Capehart’s outdated conjectures aside, unless she is quite elderly, any black female jurist was educated during America’s half-century of affirmative action. She could credibly have been admitted to university and law school with lower test scores and grades than white or, latterly, Asian applicants. As the American professions have been obsessed with diversity since about 1970, rather than having battled the bitter headwinds of prejudice, she could have been if anything over-promoted during her career. But I can’t vouch for the particular qualifications of a nominee who’s not been named yet, because I for one don’t think all black women are the same.
Biden’s identitarian promise on this vacancy is obnoxious, just as his promise to choose a female vice-president was obnoxious. (And how did that work out? Never mind Lucinda; Kamala is the ultimate incompetent diversity hire.) How much more preferable had he announced “My selection will not be a strict constructionist,” or “He or she will be a moderate, a unifier.” But no. She will be black, which restricts the pool to around 2 percent of American lawyers. All other qualifications are secondary.

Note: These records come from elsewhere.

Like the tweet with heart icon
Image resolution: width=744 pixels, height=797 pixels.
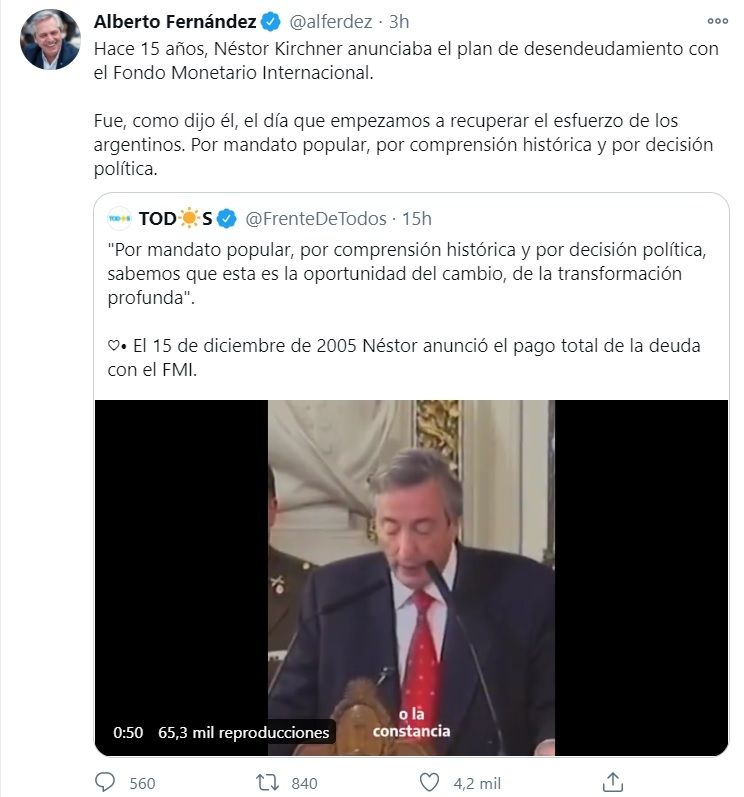pyautogui.click(x=429, y=782)
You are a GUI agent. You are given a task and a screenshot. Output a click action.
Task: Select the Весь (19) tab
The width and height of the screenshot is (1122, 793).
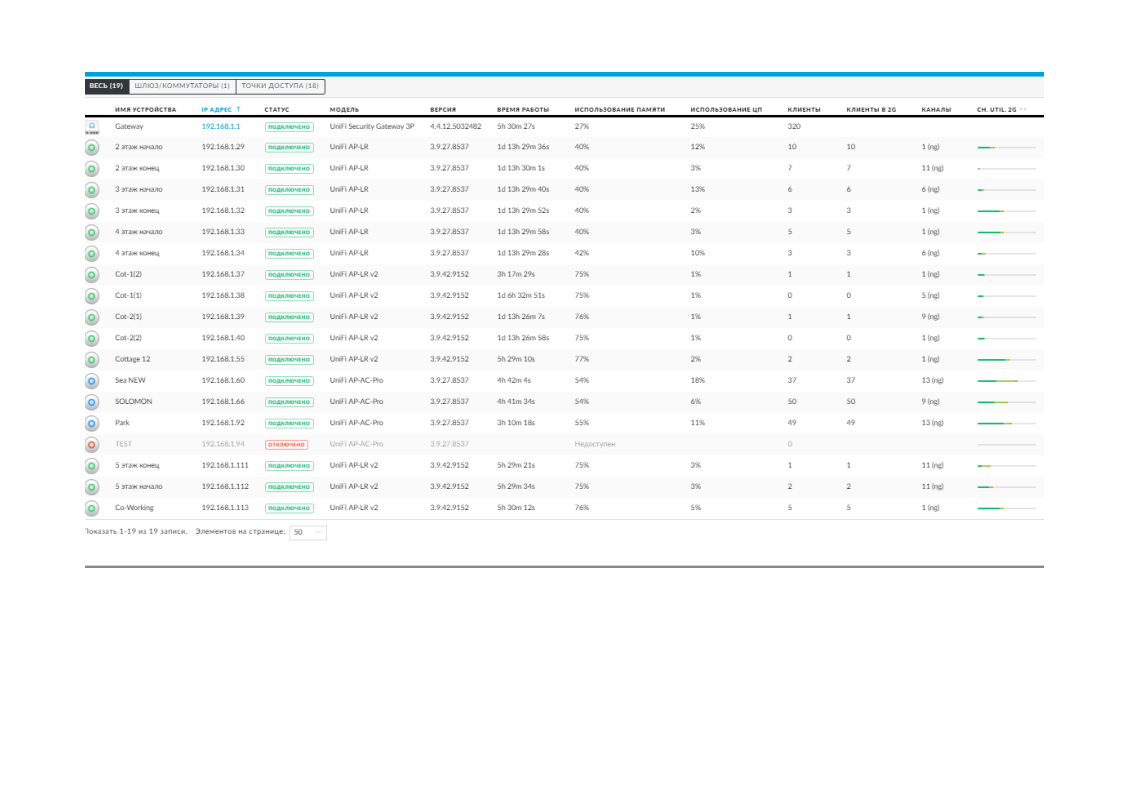(106, 86)
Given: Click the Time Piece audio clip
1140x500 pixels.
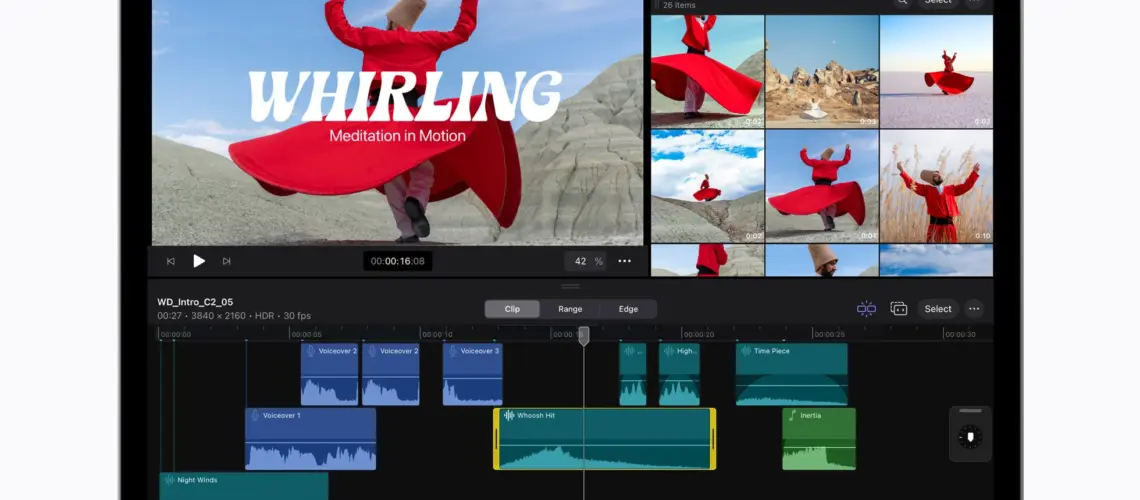Looking at the screenshot, I should point(791,375).
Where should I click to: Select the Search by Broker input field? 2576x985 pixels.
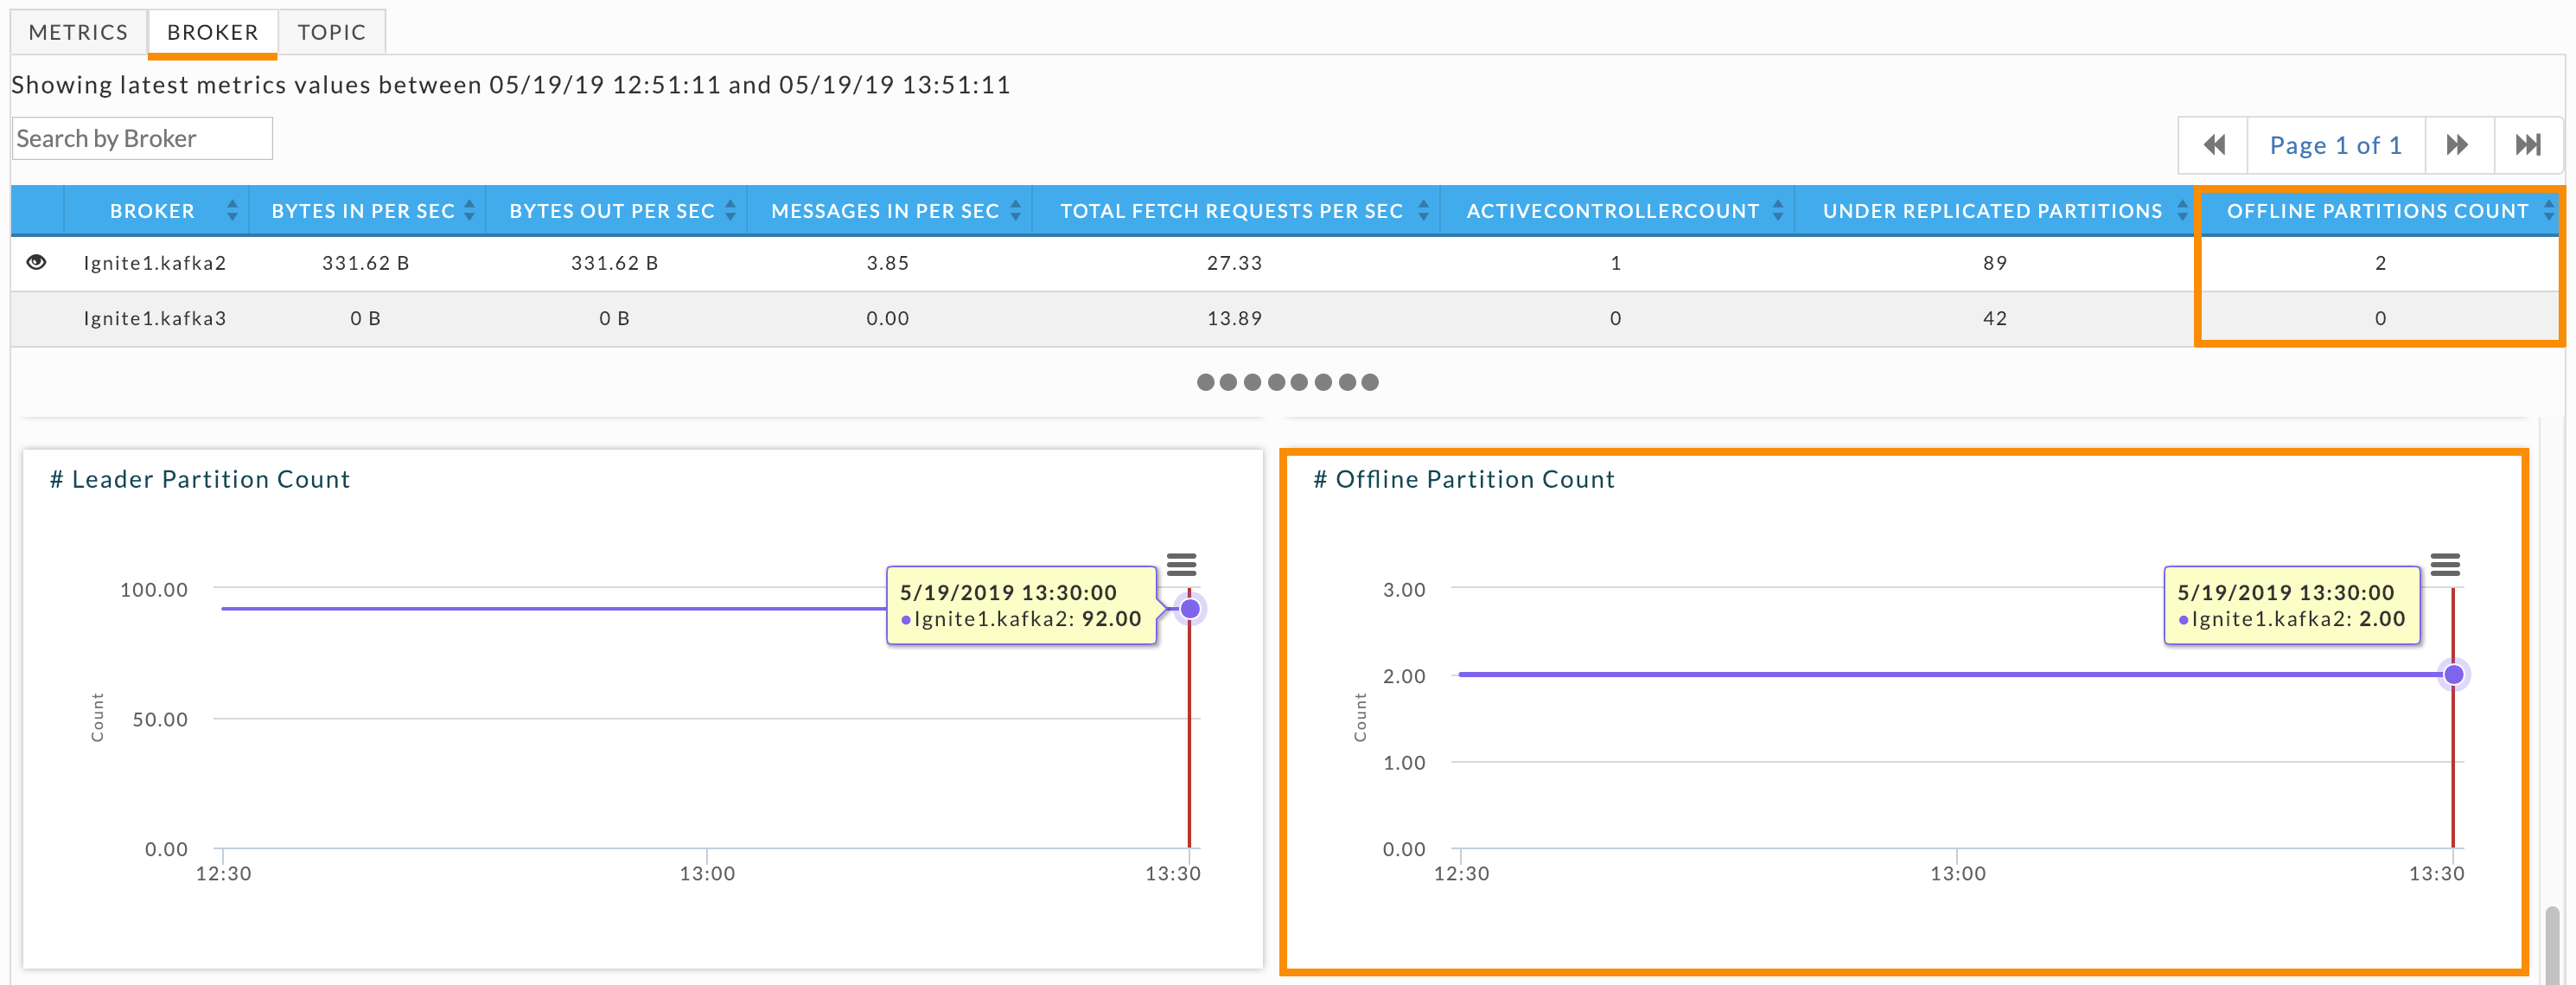pyautogui.click(x=143, y=138)
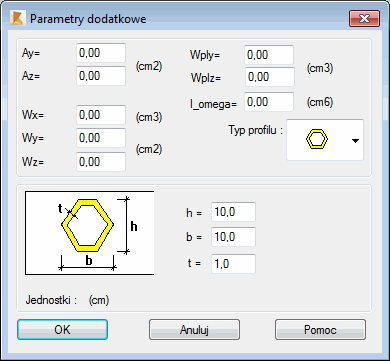390x361 pixels.
Task: Select the b dimension field
Action: point(233,237)
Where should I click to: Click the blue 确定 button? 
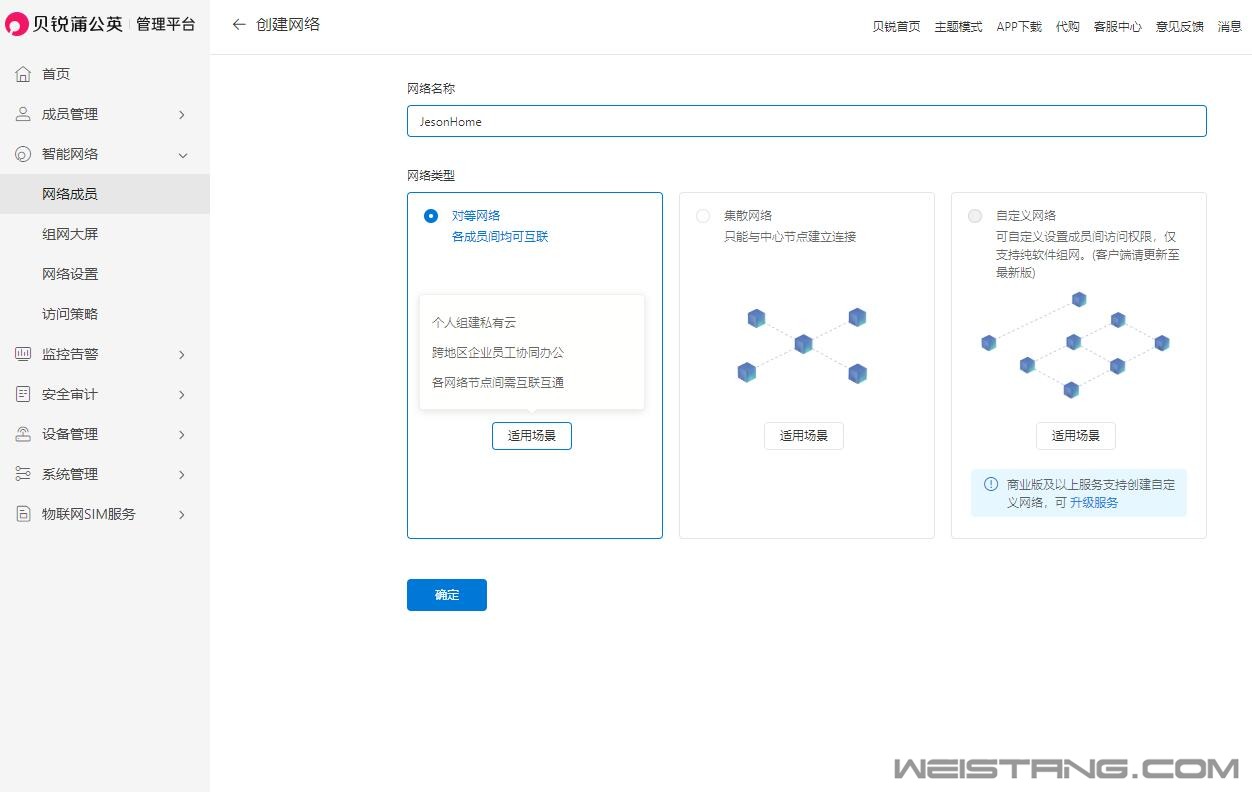(446, 595)
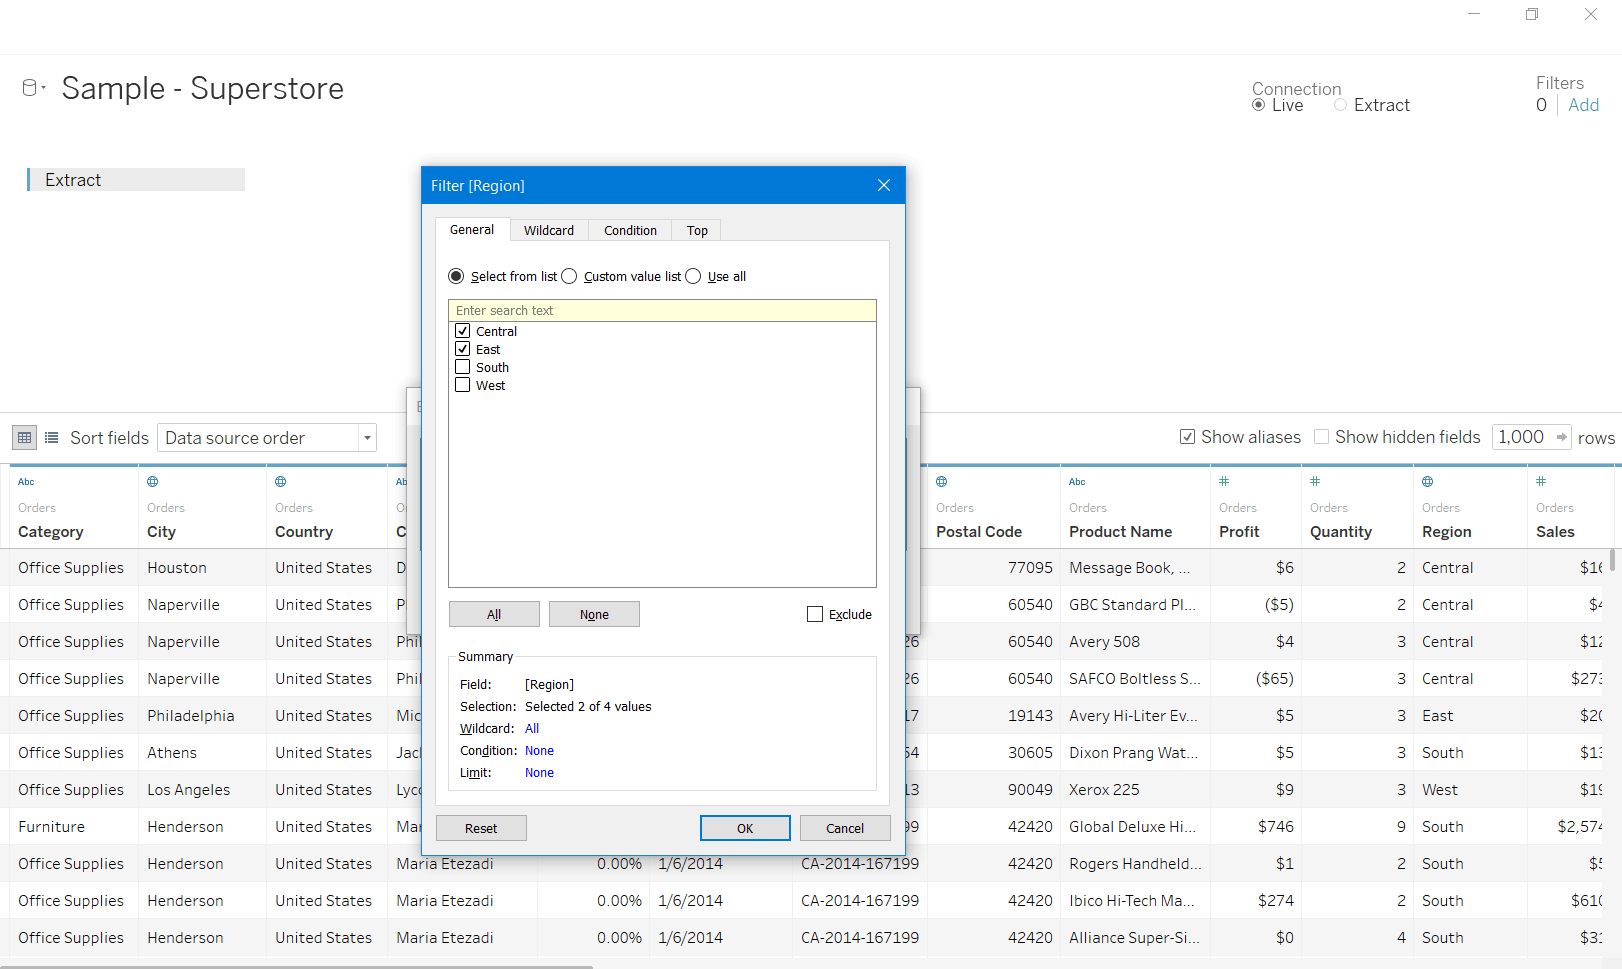1622x969 pixels.
Task: Open the Condition tab
Action: click(x=630, y=230)

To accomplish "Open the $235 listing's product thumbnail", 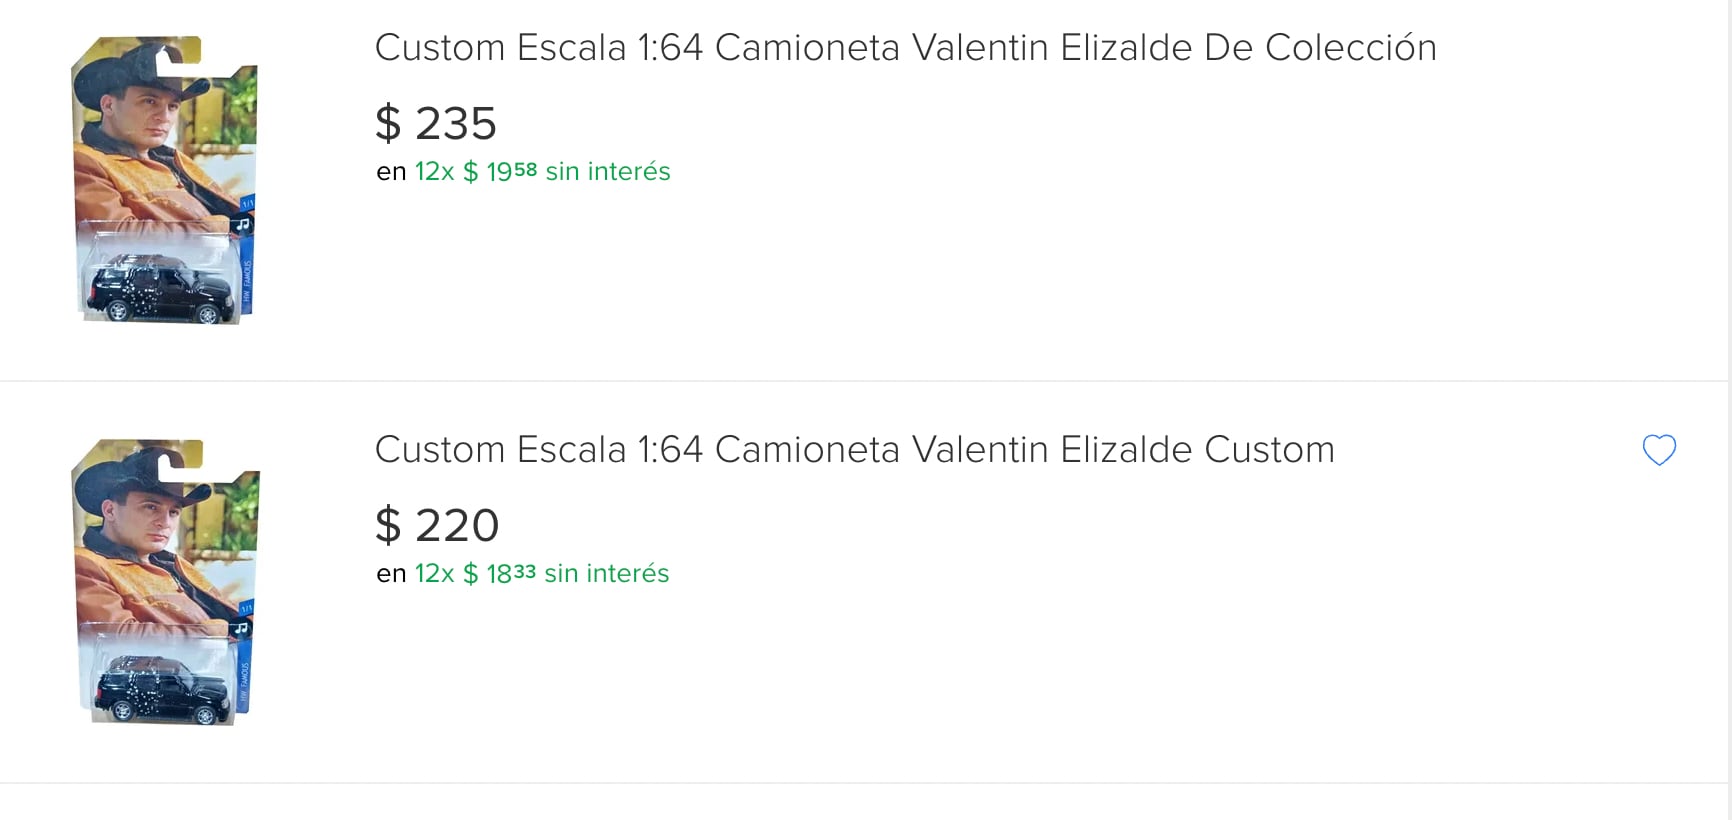I will 165,180.
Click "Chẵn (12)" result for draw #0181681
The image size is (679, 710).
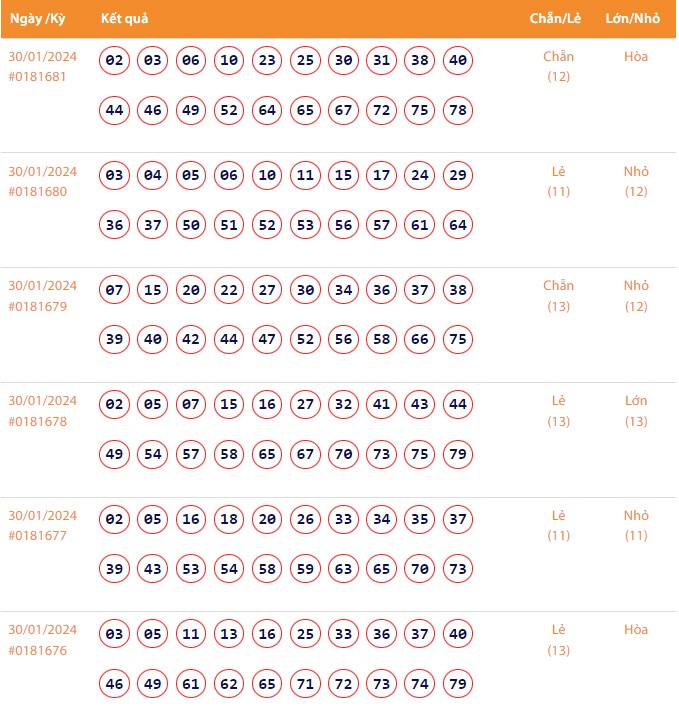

Biden has been gently criticized for putting race and sex quite so overtly up front, but it would have made no difference had he kept these stipulations to himself. Americans would still have assumed that any black female nominee was chosen for her race and sex. Which is atrocious. But this is the inevitable consequence of racial and gender preferences, which hurt most those they feign to help. No matter how experienced or gifted, stand-out minorities are indelibly tainted by the presumption that they owe their ascendancy to a leg up. To employ an expression I’m prone to avoid: that, my friends, is genuine “systemic racism.”